[Task brief]
Please return the full listing below without altering anything.

[Data shown]
....

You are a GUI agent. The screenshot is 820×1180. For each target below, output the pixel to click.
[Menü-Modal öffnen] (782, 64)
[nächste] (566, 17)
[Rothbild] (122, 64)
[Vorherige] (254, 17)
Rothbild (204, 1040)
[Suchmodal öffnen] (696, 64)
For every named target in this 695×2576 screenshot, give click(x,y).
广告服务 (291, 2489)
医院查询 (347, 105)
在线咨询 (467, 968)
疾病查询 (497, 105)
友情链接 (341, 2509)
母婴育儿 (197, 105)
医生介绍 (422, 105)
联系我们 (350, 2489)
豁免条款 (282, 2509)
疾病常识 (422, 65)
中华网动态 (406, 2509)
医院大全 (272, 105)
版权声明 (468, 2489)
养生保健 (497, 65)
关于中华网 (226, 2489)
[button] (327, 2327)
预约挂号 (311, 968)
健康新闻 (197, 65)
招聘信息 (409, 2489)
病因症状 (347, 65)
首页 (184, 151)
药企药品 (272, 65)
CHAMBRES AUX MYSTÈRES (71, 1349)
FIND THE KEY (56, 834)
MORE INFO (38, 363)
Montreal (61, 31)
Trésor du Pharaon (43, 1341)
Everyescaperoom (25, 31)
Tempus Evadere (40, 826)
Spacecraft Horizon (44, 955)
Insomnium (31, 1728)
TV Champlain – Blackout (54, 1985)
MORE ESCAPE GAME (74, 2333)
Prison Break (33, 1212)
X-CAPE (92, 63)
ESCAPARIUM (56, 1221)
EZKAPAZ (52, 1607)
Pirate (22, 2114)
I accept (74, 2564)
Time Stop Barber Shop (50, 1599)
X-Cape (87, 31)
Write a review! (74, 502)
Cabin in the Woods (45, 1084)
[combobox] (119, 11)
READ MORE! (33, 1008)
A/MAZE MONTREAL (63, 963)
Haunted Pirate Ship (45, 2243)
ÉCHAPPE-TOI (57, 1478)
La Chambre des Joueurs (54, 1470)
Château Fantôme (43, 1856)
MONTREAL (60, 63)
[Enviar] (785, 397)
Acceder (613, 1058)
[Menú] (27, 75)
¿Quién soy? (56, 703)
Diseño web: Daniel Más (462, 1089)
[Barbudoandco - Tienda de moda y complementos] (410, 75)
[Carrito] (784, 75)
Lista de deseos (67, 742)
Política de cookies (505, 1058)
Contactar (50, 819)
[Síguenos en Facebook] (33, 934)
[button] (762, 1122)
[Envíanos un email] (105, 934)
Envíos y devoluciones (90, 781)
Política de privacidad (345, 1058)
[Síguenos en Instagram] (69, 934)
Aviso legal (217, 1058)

....

[Solution to this task]
You are a GUI agent. The screenshot is 820×1180. For each target below, output the pixel to click.
[Menü-Modal öffnen] (782, 64)
[nächste] (566, 17)
[Rothbild] (122, 64)
[Vorherige] (254, 17)
Rothbild (204, 1040)
[Suchmodal öffnen] (696, 64)
For every named target in this 695×2576 screenshot, give click(x,y).
广告服务 (291, 2489)
医院查询 (347, 105)
在线咨询 (467, 968)
疾病查询 (497, 105)
友情链接 (341, 2509)
母婴育儿 (197, 105)
医生介绍 (422, 105)
联系我们 (350, 2489)
豁免条款 (282, 2509)
疾病常识 (422, 65)
中华网动态 (406, 2509)
医院大全 (272, 105)
版权声明 (468, 2489)
养生保健 (497, 65)
关于中华网 (226, 2489)
[button] (327, 2327)
预约挂号 (311, 968)
健康新闻 (197, 65)
招聘信息 (409, 2489)
病因症状 (347, 65)
首页 (184, 151)
药企药品 (272, 65)
CHAMBRES AUX MYSTÈRES (71, 1349)
FIND THE KEY (56, 834)
MORE INFO (38, 363)
Montreal (61, 31)
Trésor du Pharaon (43, 1341)
Everyescaperoom (25, 31)
Tempus Evadere (40, 826)
Spacecraft Horizon (44, 955)
Insomnium (31, 1728)
TV Champlain – Blackout (54, 1985)
MORE ESCAPE GAME (74, 2333)
Prison Break (33, 1212)
X-CAPE (92, 63)
ESCAPARIUM (56, 1221)
EZKAPAZ (52, 1607)
Pirate (22, 2114)
I accept (74, 2564)
Time Stop Barber Shop (50, 1599)
X-Cape (87, 31)
Write a review! (74, 502)
Cabin in the Woods (45, 1084)
[combobox] (119, 11)
READ MORE! (33, 1008)
A/MAZE MONTREAL (63, 963)
Haunted Pirate Ship (45, 2243)
ÉCHAPPE-TOI (57, 1478)
La Chambre des Joueurs (54, 1470)
Château Fantôme (43, 1856)
MONTREAL (60, 63)
[Enviar] (785, 397)
Acceder (613, 1058)
[Menú] (27, 75)
¿Quién soy? (56, 703)
Diseño web: Daniel Más (462, 1089)
[Barbudoandco - Tienda de moda y complementos] (410, 75)
[Carrito] (784, 75)
Lista de deseos (67, 742)
Política de cookies (505, 1058)
Contactar (50, 819)
[Síguenos en Facebook] (33, 934)
[button] (762, 1122)
[Envíanos un email] (105, 934)
Envíos y devoluciones (90, 781)
Política de privacidad (345, 1058)
[Síguenos en Instagram] (69, 934)
Aviso legal (217, 1058)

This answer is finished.